Whoever said relationships are easy and a walk in the park needs to have his or her mind read and perhaps also head out for that walk again.
But on the other hand, married folks who have been together for unusually long decades simply shrug their shoulders and say it is never easy and polish this off with their own variation of the cliché that married life is tough.
Sigmund Freud and Karl Jung, on the other hand, have well-documented thoughts on relationships which, interestingly, don’t entirely correspond with what couples, old or young, married or contemporary, speak openly about on when asked how they cope with relationships in general.
Subjectively speaking, we happen to disagree with some of the things that Freud has come up with, but admittedly, we have not studied his entire volume of works, specifically those that deal with relationships, intimate (or not) ones, in particular.
Some of you may be reading this post just before you go to visit family as is traditional for this time of the year, or there may be many who have only had a chance to read the post a few days into 2016, still recovering from being overwhelmed by the holidays or the pain of dealing with family and/or loved ones.
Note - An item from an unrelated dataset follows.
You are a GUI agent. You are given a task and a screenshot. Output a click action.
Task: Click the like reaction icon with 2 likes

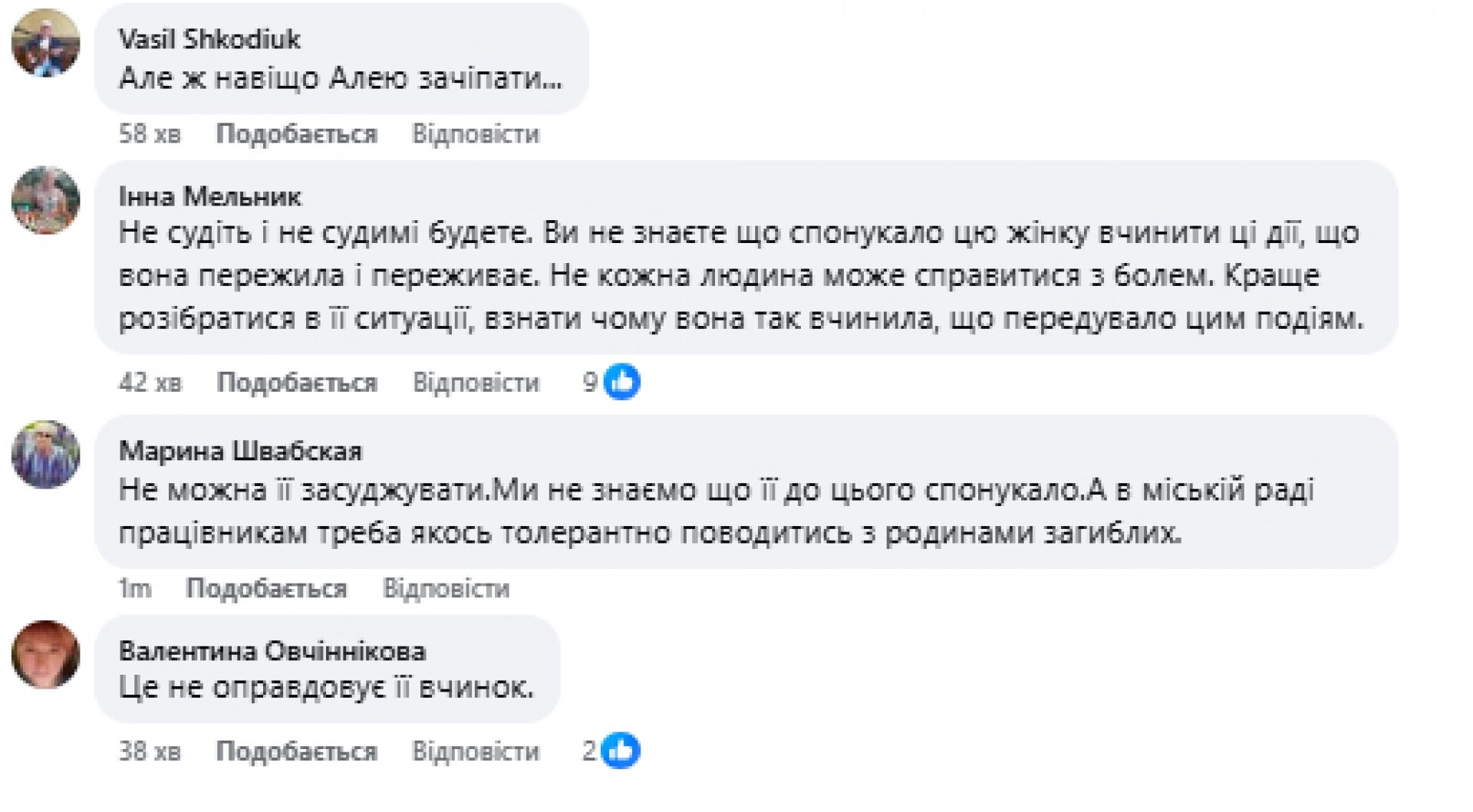coord(621,751)
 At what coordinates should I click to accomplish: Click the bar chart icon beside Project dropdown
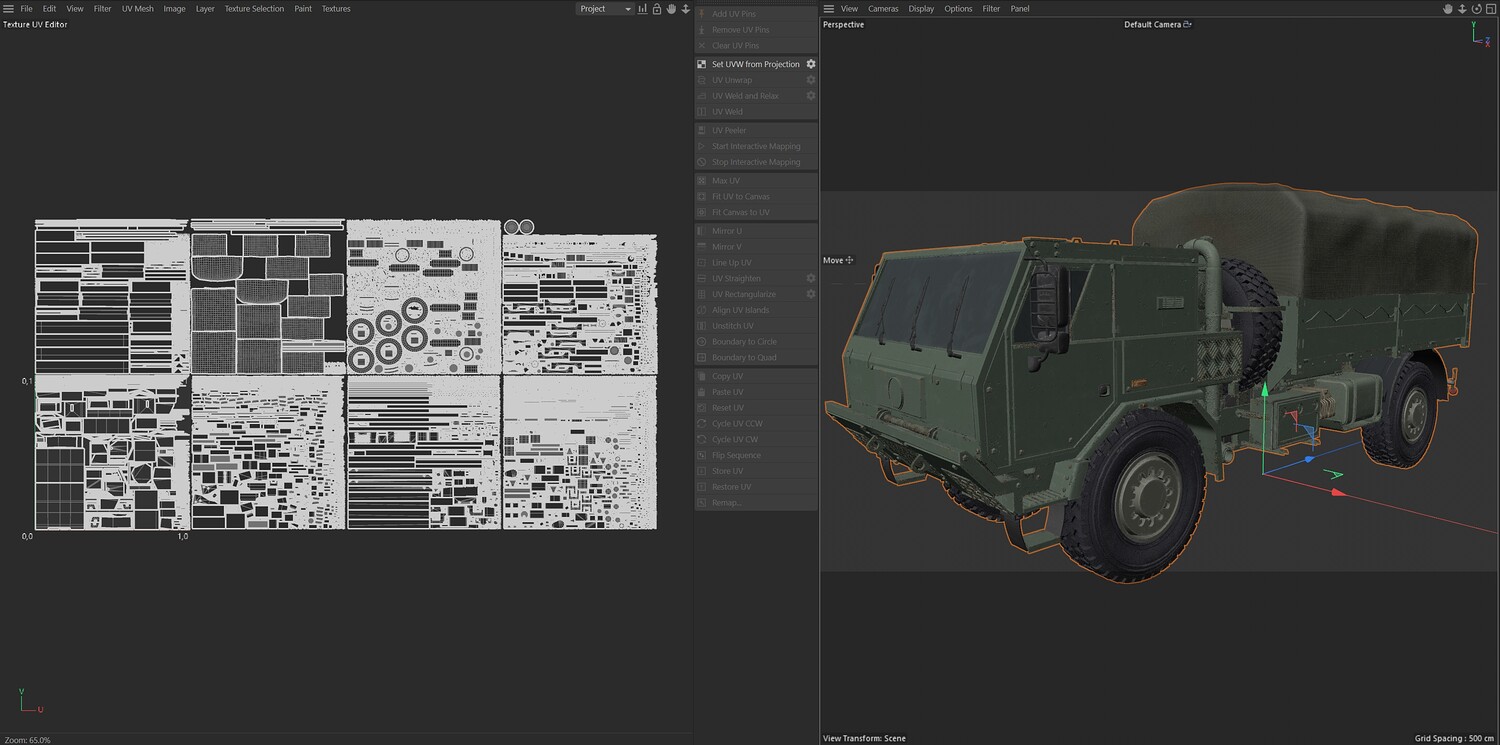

We say pain, because it is usually when couples place themselves under enormous but unnecessary pressure to please others (or themselves) and inevitably fail in their missions and have unhealthy rows, usually bringing up imbecilic and childish remarks which nevertheless hurt those that the curses are aimed at.
It also turns out that there are those out there, usually non-traditionalists, who somehow get it right by keeping their wits about them and carrying on with their lives, just as they had planned or wished. That being said, they are generally quite positive people, believing in themselves and believing in those that are close to them.
Relying only on the experiences, both good and bad, of others we have spoken and dealt with, and without the hindsight of analyses from Jung and Freud, we close off this year (or begin 2016, depending when you are reading these), by listing just five reflections on the good and bad of relationships.
The harsh critic
In its most extreme manifestation, the criticism meted out to the other partner is unwarranted and abusive, verbally or even physically, and sometimes both. The victim of such criticism is sometimes too weak to respond and can be irreparably wounded.
Because they are so shy and timid, families don’t always notice them. They hide in their proverbial corner and retreat back into their lonely shell once all festivities are finally over.
All things being unequal in society these days, some have more than others, and those who have less (or so they thought) end up turning green with envy. A human condition, even the poor and meek of heart can be afflicted with fits of jealousy, particularly when witnessing the joyful expressions and listening to the shrill noises made by those who’ve just been spoilt with more than they care to share with others.
Avoiding the issue
One of the worst pitfalls of arguments between couples is that the root cause of their disagreements remain subconsciously buried deep in their collective psyches and are never fleshed out in the open. Tragically, wounds are deep too and couples are unafraid to expose themselves to what may be a dark secret or something very fragile.
Looking at yourself in the mirror
Defining just how much we love the next person will remain complex for as long as we and those that follow us walk this earth. A good way to approach this challenge is by taking a good look at oneself in the mirror.
Speaking to others who have been brave enough to talk to us, we’ve also had a good cry here and there. Sometimes it is better to let it all out. And it’s good to know that somewhere, somehow, there is someone out there who is willing and able to listen.
That being said, we’ve also had a good laugh, always trying to see the lighter side of relationships, even with all its ups and downs.